L’intérêt de ce souvenir réside notamment dans la mention d’une temporalité spécifique, celle d’un passage, d’un franchissement, qui structure le chaos traumatique. Ce récit, notons-le, reprend à sa façon la rigueur descriptive dont fait preuve le petit Hans disant « Je m’étais éveillé avant[9] ». Avant même la raison du réveil, c’est l’alternance des moments qui interroge. Quel nom donner à ce qui sommeille, puis s’éveille pour se rendormir ?

 

Impréparé au réel

L’arrivée annoncée d’un frère à naître est pour le sujet l’occurrence d’un réel. La fixité mais surtout la brillance terrorisante des yeux de verre composent une présence fantomatique du regard[10]. Ces deux phénomènes réunis contribuent à une mise en impasse du sujet. La parole est réduite au cri, le corps aux halètements et aux tremblements. La terreur marque à la fois un impossible à penser et l’impréparation devant son surgissement. Dans un tout autre contexte, une angoisse aurait prévenu et amorti un tel surgissement.

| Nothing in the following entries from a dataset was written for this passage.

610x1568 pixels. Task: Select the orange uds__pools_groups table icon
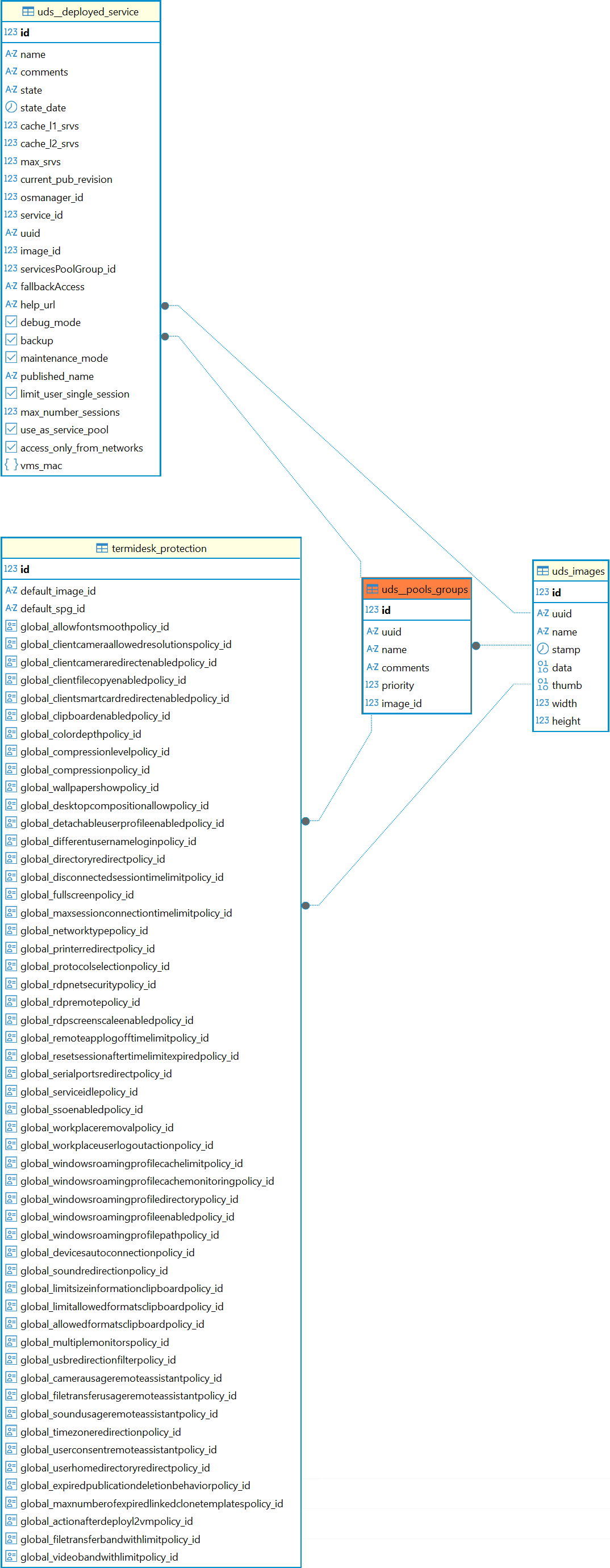372,588
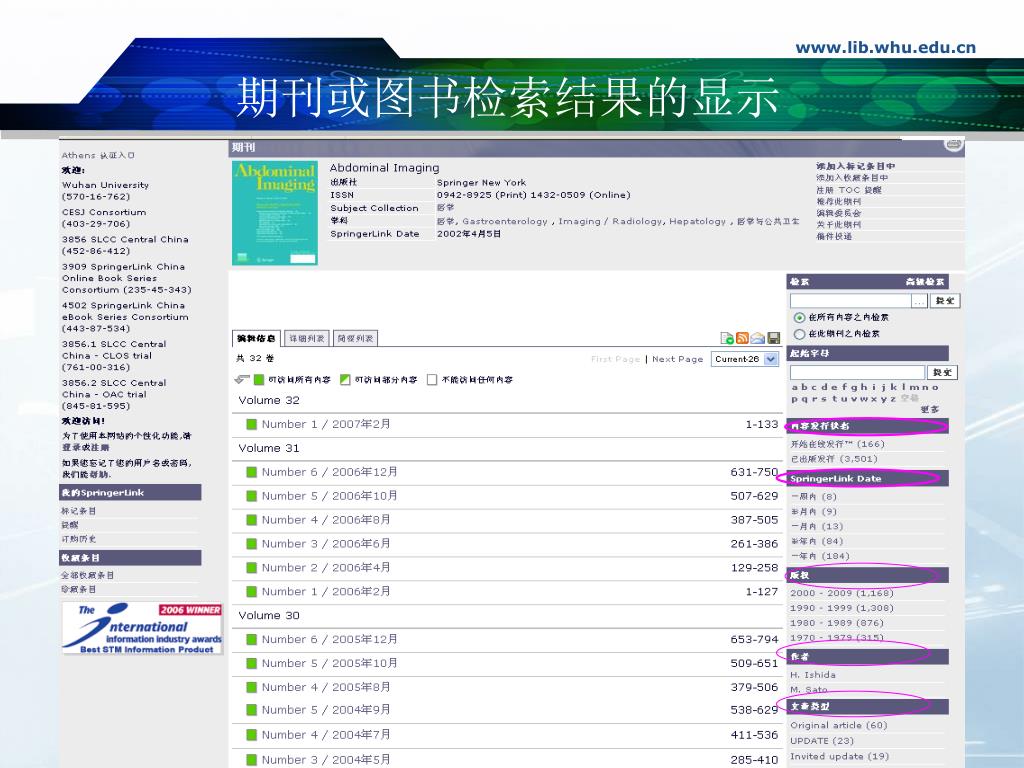Image resolution: width=1024 pixels, height=768 pixels.
Task: Click the save floppy disk icon
Action: (773, 338)
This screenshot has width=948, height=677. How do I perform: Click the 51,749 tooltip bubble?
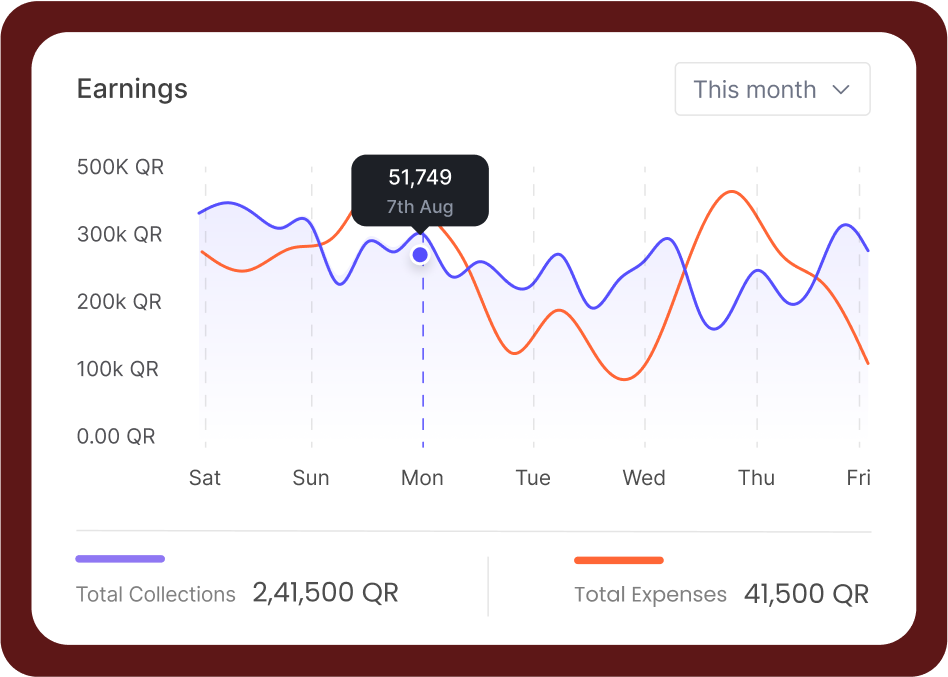point(420,190)
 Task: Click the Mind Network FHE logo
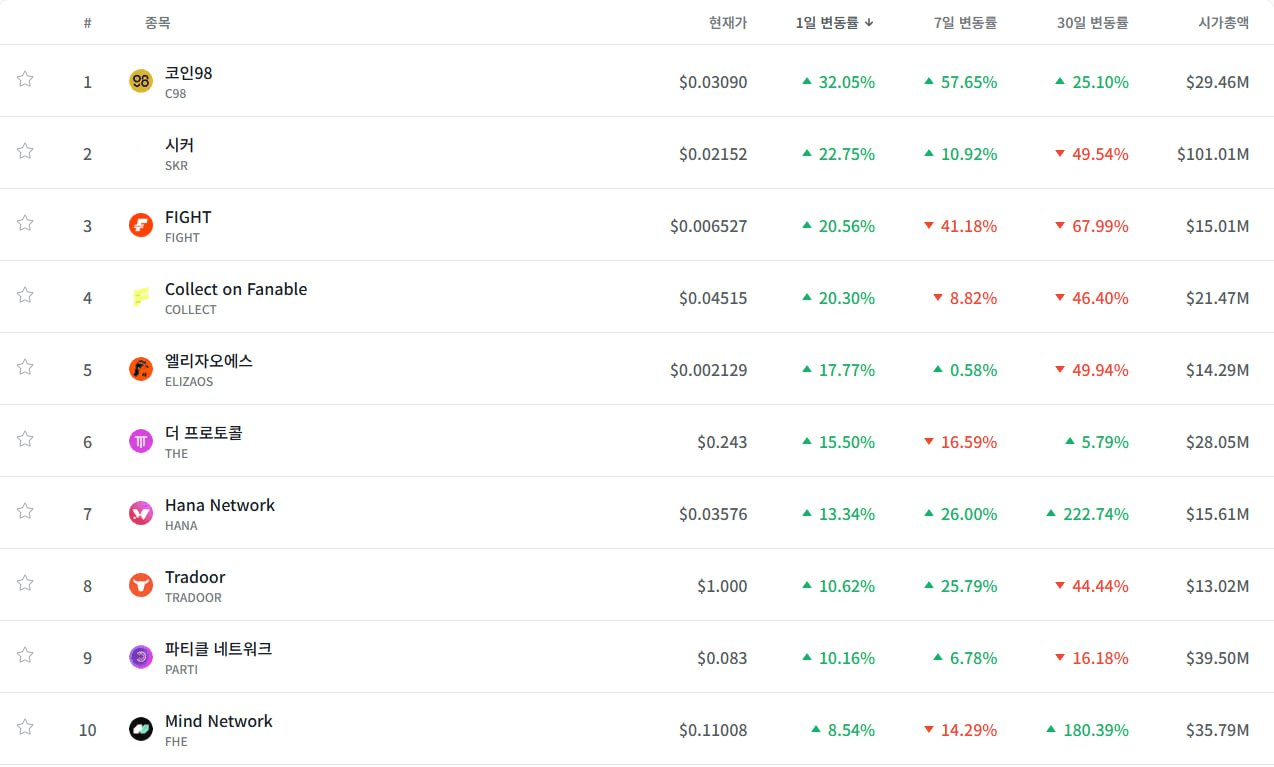[x=141, y=729]
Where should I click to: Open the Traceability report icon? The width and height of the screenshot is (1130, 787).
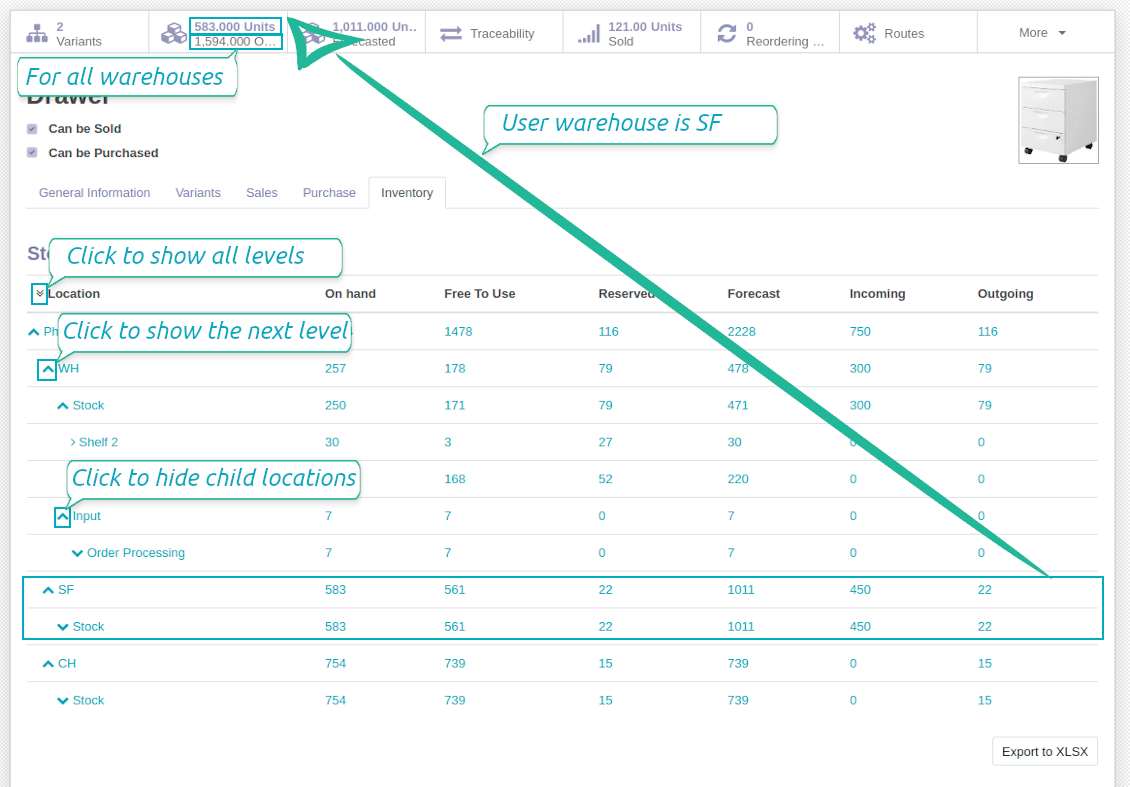click(452, 33)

Le regard localisé dans l’éclat de verre est un point de torsion surgi dans un moment crépusculaire où l’ami devient l’ennemi. Comment appréhender cette torsion ? Passage d’un bon à un mauvais objet ? Considéré à partir d’une telle dialectique, cela renverrait à un moment identificatoire par lequel le sujet expérimente la « servitude de sa maîtrise[11] ». Lacan réduit en effet la portée d’une telle opposition en la rapportant à un jeu de la Vorstellung, représentation. Bon et mauvais sont autant d’indices de ce qui oriente la position du sujet selon le principe du plaisir[12]. Autre est la fonction du regard pour l’enfant dont parle P. Guyotat.

 

Lieu devenu impossible

Dans sa frayeur, cet enfant est renvoyé à la question d’une place jusqu’alors dominée par un partenaire familier et amical. L’arrivée prochaine du frère actualise une intrusion et soumet le sujet au paradoxe de la demande et du désir : maintenir l’obtention des satisfactions prodiguées par un Autre bienveillant et, dans le même temps, parvenir à s’en émanciper – tant du désir de l’Autre que de sa jouissance. Une telle émancipation suppose d’admettre à l’ex-sistence cet Autre initialement complet.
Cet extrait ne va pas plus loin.